[Extracted information — start]

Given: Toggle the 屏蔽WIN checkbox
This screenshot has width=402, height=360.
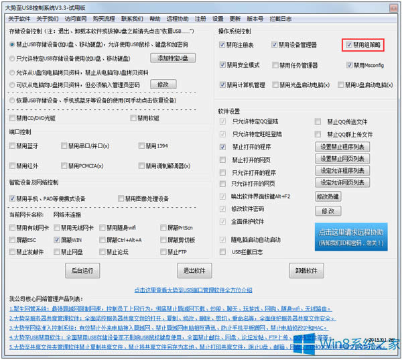Looking at the screenshot, I should tap(56, 239).
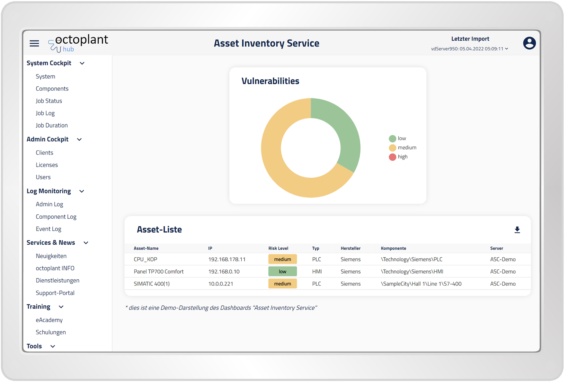Viewport: 567px width, 384px height.
Task: Collapse the Admin Cockpit section
Action: pyautogui.click(x=79, y=139)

[Extracted information — finish]

Aim of the task =
If a record holds a picture, drop the picture and return the rest of it exactly.

Worked solution =
Given: Toggle the 屏蔽WIN checkbox
This screenshot has width=402, height=360.
Looking at the screenshot, I should tap(56, 239).
Viewport: 567px width, 384px height.
Task: Collapse the Admin Cockpit section
Action: pyautogui.click(x=79, y=139)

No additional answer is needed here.